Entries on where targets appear
....
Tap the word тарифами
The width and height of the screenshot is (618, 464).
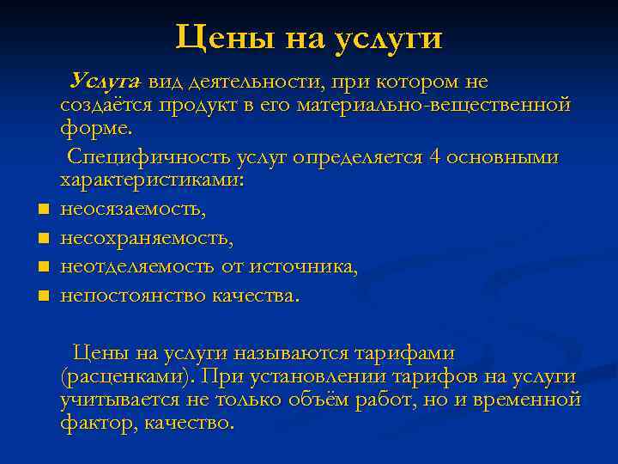click(403, 352)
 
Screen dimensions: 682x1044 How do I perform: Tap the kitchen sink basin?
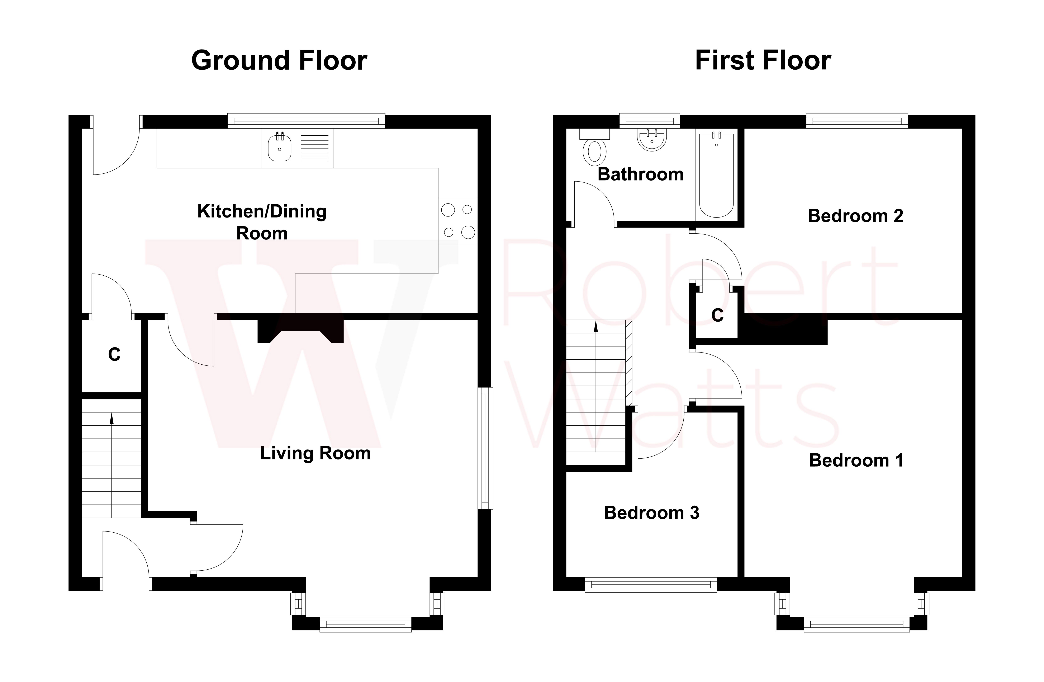click(279, 148)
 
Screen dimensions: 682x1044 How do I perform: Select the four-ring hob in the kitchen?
click(457, 221)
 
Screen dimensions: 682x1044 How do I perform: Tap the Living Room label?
click(315, 453)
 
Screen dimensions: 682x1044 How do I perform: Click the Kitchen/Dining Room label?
click(262, 222)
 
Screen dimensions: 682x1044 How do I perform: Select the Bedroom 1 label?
click(856, 460)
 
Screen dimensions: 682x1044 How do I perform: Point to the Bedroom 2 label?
click(855, 216)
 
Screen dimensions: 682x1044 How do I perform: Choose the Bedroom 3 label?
click(651, 513)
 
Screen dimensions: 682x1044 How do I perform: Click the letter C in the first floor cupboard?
click(717, 315)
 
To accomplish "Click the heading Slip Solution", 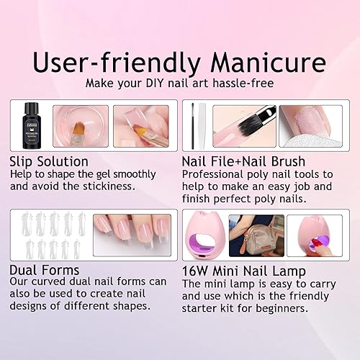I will pyautogui.click(x=49, y=161).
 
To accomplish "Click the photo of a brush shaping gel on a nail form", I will pyautogui.click(x=141, y=125).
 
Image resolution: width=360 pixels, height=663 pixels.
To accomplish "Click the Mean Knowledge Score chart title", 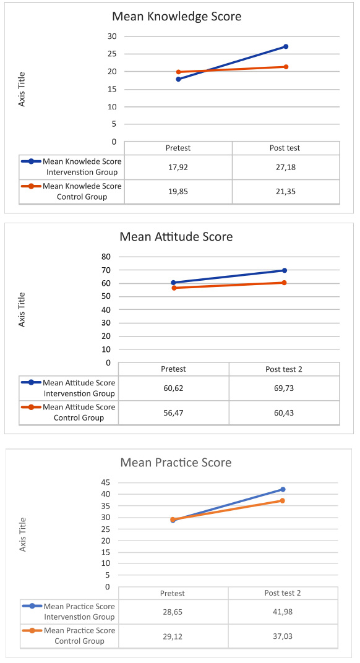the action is pyautogui.click(x=176, y=17).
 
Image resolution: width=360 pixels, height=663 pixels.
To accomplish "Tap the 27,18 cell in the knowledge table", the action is pyautogui.click(x=286, y=167).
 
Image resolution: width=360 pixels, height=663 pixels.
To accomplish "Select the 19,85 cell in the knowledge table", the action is pyautogui.click(x=178, y=192).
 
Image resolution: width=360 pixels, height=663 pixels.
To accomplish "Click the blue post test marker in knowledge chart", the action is pyautogui.click(x=286, y=46).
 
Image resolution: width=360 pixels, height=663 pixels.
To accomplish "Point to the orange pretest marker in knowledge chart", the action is pyautogui.click(x=179, y=72).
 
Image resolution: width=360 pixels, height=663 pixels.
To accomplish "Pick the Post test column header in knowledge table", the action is pyautogui.click(x=285, y=148).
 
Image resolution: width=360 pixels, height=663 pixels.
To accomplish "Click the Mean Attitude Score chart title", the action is pyautogui.click(x=176, y=236).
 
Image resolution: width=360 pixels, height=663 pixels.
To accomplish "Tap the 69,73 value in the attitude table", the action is pyautogui.click(x=284, y=388).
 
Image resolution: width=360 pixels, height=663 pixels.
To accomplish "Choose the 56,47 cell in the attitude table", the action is pyautogui.click(x=174, y=413).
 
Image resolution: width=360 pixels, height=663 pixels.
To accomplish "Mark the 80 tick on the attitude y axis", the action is pyautogui.click(x=106, y=257).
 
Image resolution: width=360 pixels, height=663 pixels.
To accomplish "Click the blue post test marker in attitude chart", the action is pyautogui.click(x=285, y=270).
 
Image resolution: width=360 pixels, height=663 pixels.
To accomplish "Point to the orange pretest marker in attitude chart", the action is pyautogui.click(x=174, y=288).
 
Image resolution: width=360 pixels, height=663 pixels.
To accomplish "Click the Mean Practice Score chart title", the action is pyautogui.click(x=176, y=462).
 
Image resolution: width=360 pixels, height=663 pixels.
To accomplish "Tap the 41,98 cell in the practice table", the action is pyautogui.click(x=283, y=612).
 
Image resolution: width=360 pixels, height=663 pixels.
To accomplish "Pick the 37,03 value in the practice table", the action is pyautogui.click(x=283, y=636).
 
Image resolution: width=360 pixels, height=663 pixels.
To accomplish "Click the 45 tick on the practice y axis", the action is pyautogui.click(x=105, y=482).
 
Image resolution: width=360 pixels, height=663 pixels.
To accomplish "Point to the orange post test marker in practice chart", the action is pyautogui.click(x=282, y=500).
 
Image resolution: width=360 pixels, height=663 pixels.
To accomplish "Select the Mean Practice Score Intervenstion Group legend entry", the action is pyautogui.click(x=69, y=612).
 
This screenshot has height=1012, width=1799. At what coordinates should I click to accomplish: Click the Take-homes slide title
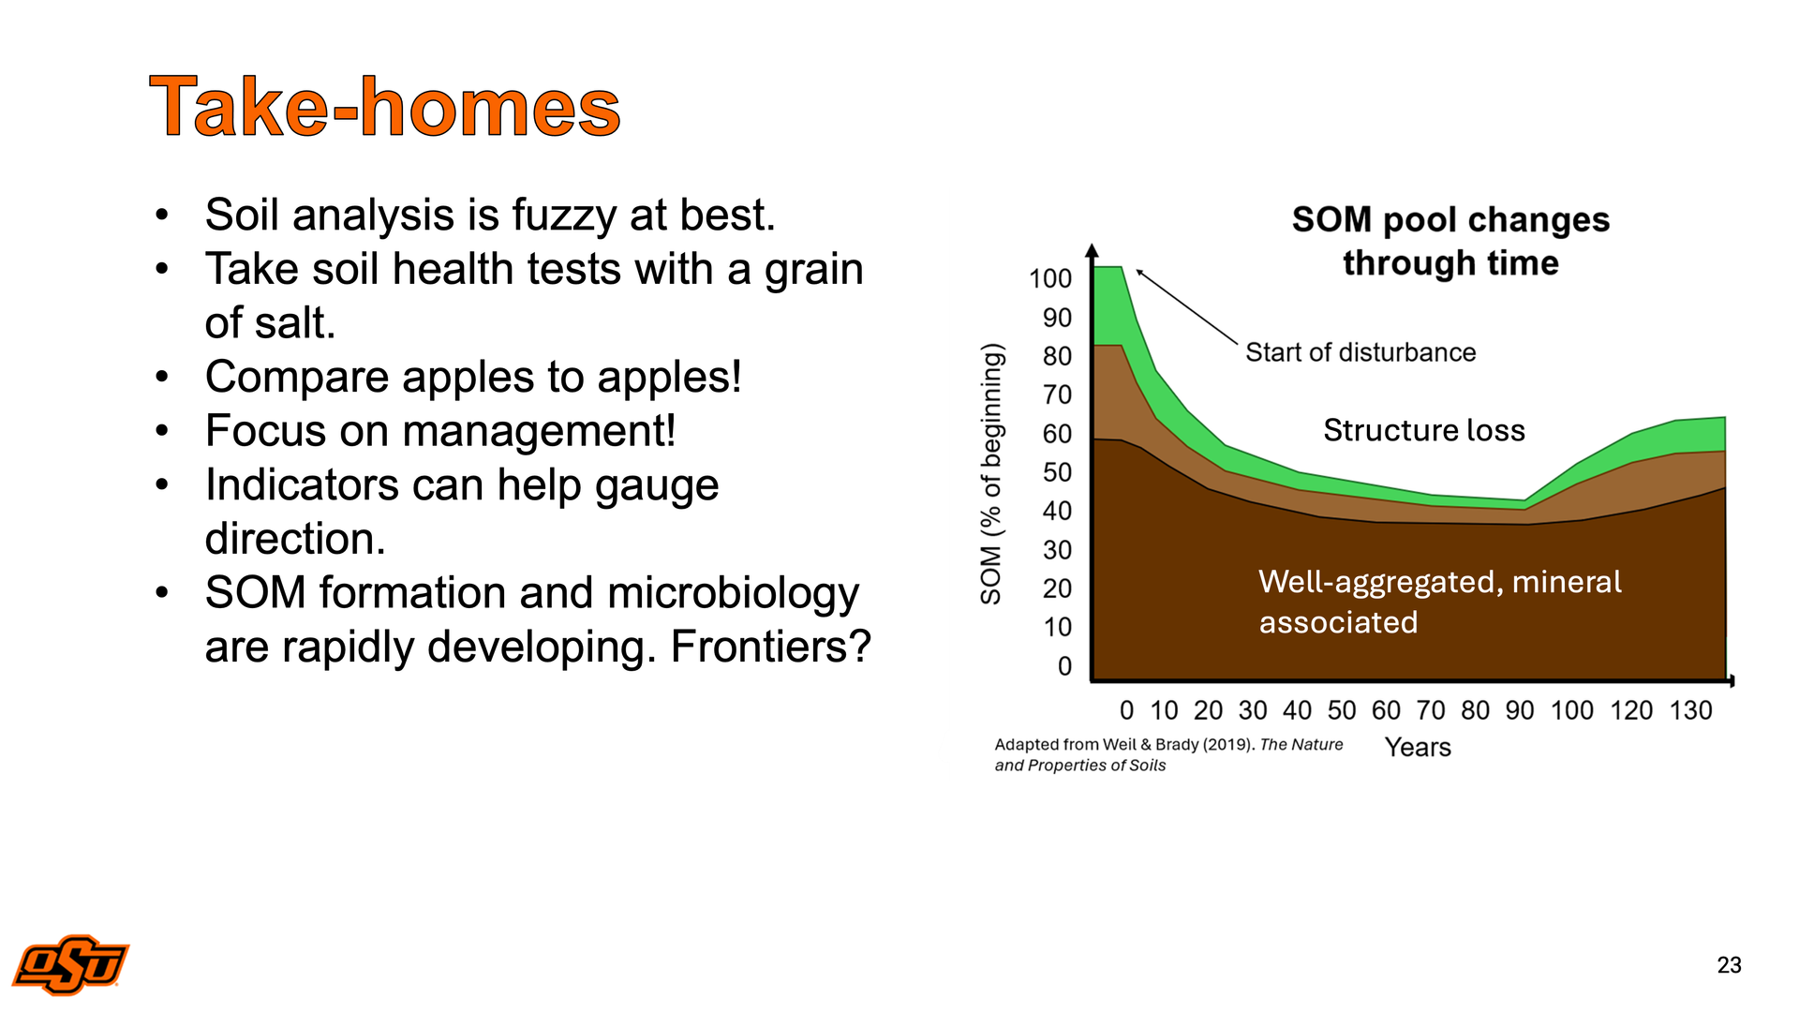385,107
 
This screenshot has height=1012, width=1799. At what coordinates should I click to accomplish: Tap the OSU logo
71,964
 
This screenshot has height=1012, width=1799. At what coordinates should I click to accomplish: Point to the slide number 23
1729,965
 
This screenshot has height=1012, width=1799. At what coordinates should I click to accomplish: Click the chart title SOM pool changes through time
1450,241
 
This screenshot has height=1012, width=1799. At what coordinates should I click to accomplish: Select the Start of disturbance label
1360,352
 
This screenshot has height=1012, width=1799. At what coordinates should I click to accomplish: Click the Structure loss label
1424,430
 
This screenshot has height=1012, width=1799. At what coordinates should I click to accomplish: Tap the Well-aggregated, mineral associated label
1439,602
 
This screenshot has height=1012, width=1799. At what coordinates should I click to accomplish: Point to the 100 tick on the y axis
1050,278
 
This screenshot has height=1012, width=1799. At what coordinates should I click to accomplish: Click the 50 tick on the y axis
1058,472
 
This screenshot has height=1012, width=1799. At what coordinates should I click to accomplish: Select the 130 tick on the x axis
1690,710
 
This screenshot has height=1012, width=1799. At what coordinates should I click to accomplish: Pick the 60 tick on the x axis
1386,710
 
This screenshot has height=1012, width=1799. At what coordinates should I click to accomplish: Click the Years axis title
1418,748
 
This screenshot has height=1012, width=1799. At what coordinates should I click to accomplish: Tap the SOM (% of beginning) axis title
991,473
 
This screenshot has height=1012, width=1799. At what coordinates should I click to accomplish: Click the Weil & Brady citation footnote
1168,754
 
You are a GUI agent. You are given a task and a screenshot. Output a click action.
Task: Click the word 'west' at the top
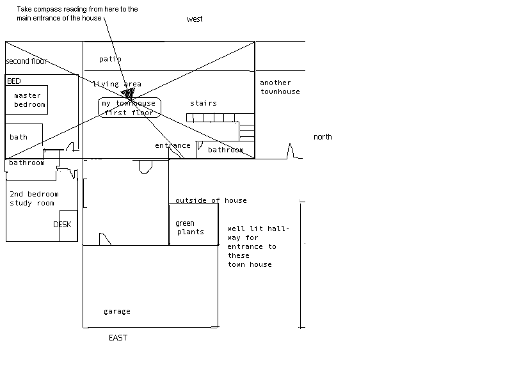[195, 19]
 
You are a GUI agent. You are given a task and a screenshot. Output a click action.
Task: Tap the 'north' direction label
[323, 137]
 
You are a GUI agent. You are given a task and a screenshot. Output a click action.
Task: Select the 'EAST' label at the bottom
[118, 338]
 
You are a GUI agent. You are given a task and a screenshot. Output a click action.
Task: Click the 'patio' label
[110, 59]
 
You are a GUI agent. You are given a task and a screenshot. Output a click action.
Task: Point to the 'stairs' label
[204, 103]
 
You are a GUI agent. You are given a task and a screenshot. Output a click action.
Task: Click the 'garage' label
[116, 312]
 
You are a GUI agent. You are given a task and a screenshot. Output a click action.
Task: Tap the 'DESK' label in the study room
[62, 225]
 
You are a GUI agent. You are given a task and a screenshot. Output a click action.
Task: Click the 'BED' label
[13, 81]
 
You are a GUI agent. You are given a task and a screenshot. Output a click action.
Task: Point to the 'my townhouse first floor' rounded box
[129, 108]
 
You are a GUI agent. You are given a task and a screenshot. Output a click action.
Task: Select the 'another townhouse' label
[280, 87]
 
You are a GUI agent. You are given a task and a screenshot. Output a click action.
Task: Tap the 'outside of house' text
[211, 200]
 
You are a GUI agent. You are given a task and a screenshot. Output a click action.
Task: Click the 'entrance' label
[172, 146]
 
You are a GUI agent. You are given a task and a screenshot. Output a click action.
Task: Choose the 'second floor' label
[27, 61]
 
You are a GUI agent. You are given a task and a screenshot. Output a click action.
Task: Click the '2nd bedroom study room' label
[33, 198]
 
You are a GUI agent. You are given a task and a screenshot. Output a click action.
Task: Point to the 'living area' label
[116, 84]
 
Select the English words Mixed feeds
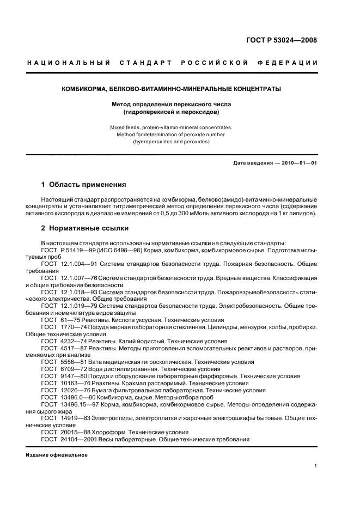125,127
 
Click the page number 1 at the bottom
316,466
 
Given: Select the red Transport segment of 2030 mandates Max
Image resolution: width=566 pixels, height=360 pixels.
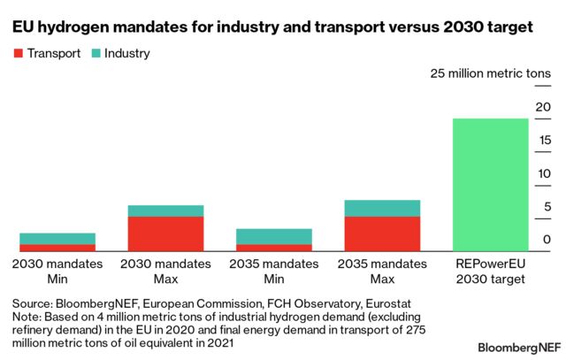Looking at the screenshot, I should pos(165,234).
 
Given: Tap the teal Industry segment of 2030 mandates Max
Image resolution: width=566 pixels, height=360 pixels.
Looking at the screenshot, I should pos(165,211).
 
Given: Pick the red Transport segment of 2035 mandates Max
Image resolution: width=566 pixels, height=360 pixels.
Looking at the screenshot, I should pos(382,234).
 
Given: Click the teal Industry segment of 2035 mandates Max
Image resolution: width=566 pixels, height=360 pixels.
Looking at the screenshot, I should pos(382,208).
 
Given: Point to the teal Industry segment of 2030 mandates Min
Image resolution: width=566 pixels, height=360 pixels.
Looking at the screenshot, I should pos(57,238).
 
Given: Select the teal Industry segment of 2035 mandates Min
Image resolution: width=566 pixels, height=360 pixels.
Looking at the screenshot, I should pos(274,236).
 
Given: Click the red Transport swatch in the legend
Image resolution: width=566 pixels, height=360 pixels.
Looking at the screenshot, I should pos(17,54).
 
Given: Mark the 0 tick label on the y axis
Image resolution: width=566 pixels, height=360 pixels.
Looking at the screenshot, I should pos(547,241).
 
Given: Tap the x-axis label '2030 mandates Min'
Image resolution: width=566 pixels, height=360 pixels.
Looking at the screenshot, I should pos(57,272).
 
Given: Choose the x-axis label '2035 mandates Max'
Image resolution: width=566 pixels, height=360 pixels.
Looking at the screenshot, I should pos(382,272).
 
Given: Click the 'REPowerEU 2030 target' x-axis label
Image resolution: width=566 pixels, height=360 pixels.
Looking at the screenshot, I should pos(490,272).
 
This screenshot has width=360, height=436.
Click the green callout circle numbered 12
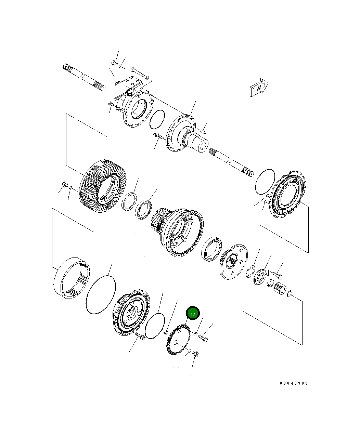[193, 313]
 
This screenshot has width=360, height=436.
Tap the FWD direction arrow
[259, 88]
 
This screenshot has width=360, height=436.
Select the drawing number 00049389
[294, 383]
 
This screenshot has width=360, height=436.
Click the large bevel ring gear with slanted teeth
[103, 186]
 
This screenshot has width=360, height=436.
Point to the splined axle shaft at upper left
[84, 77]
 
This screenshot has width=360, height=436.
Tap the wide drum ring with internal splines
[72, 278]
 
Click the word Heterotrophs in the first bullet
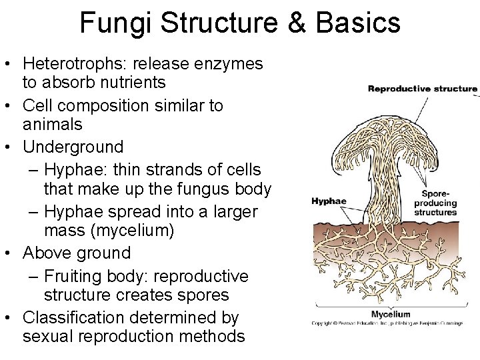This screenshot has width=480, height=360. point(76,64)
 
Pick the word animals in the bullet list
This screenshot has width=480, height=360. point(53,125)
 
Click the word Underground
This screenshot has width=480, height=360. point(73,147)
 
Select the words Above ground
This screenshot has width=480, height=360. point(77,253)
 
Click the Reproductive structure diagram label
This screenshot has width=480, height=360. point(423,88)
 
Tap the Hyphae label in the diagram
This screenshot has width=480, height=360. point(329,201)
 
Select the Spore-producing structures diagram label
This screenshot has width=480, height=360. point(435,203)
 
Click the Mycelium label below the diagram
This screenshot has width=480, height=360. point(391,314)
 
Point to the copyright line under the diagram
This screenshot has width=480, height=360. point(387,323)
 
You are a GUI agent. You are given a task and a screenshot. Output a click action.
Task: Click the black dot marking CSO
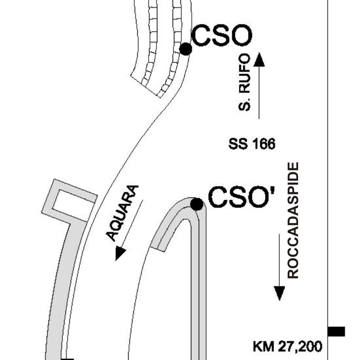click(x=186, y=49)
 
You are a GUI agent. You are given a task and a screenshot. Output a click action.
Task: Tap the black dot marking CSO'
click(x=197, y=204)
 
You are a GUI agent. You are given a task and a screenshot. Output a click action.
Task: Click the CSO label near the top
click(x=221, y=35)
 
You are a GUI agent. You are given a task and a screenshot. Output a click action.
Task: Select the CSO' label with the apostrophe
click(x=241, y=197)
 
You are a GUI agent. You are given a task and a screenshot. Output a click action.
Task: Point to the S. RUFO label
click(x=244, y=82)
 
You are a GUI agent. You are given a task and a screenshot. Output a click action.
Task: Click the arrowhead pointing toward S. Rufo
click(x=259, y=59)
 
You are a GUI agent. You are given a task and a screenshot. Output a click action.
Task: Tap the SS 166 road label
click(x=252, y=144)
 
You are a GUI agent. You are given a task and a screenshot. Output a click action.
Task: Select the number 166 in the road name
click(x=264, y=144)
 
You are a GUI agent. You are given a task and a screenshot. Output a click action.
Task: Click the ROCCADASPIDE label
click(x=293, y=221)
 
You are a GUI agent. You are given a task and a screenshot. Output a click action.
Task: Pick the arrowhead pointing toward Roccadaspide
click(x=279, y=293)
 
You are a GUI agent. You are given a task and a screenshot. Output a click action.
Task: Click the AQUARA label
click(x=122, y=213)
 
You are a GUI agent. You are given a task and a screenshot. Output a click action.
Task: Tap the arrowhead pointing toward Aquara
click(x=120, y=253)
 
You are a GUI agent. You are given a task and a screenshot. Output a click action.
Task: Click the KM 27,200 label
click(x=288, y=346)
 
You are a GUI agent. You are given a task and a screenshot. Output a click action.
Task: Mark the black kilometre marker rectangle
click(x=336, y=332)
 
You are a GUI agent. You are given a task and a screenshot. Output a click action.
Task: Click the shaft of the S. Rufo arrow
click(x=259, y=92)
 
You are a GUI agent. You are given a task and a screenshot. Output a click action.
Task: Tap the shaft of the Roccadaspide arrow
click(x=279, y=260)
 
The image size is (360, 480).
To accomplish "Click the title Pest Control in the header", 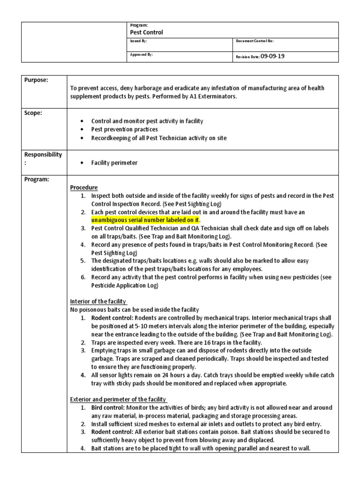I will click(x=146, y=32).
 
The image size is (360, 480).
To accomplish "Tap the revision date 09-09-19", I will click(x=273, y=56).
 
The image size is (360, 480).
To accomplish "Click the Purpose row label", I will click(x=37, y=80).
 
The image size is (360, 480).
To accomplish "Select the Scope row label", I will click(x=33, y=113).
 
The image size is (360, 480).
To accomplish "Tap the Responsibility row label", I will click(x=43, y=155).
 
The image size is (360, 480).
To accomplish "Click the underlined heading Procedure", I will click(x=84, y=187).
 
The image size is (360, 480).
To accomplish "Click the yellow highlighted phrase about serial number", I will click(x=145, y=219).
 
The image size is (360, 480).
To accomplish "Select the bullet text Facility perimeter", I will click(x=114, y=162).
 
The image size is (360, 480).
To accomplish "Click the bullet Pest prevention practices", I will click(x=124, y=129).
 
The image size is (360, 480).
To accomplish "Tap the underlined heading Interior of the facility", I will click(x=98, y=301).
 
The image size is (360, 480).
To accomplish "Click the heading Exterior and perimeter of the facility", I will click(x=118, y=399).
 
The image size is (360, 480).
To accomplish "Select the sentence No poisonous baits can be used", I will click(x=134, y=309).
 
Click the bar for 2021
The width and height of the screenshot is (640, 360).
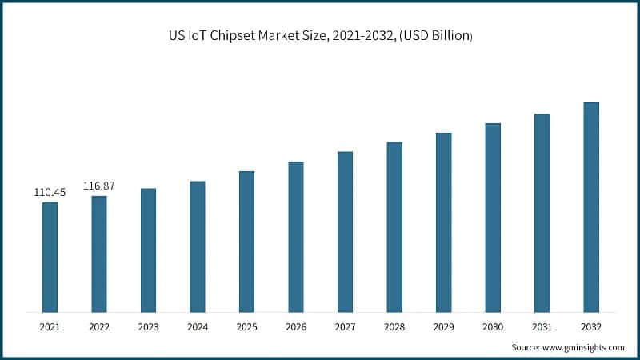[50, 257]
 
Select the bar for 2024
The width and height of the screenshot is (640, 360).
[197, 246]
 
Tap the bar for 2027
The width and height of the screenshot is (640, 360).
[345, 231]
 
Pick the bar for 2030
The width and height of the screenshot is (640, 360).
[493, 218]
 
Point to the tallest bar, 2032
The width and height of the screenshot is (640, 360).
[591, 207]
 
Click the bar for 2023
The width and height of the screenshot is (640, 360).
[148, 250]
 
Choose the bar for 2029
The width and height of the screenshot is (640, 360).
[443, 222]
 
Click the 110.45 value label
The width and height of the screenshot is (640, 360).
[50, 193]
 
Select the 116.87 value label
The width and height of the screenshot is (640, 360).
....
Stated goal:
Reproduce without any change the lines starting with the one that contains "Screen dimensions: 682x1044 How do I perform: Select the Bedroom" and running through the one that contains "click(651, 513)", including both of those lines.

Solution to the problem:
Screen dimensions: 682x1044 How do I perform: Select the Bedroom 1 label?
click(856, 460)
 
Screen dimensions: 682x1044 How do I perform: Point to the Bedroom 2 label?
click(855, 216)
 
Screen dimensions: 682x1044 How do I perform: Choose the Bedroom 3 label?
click(651, 513)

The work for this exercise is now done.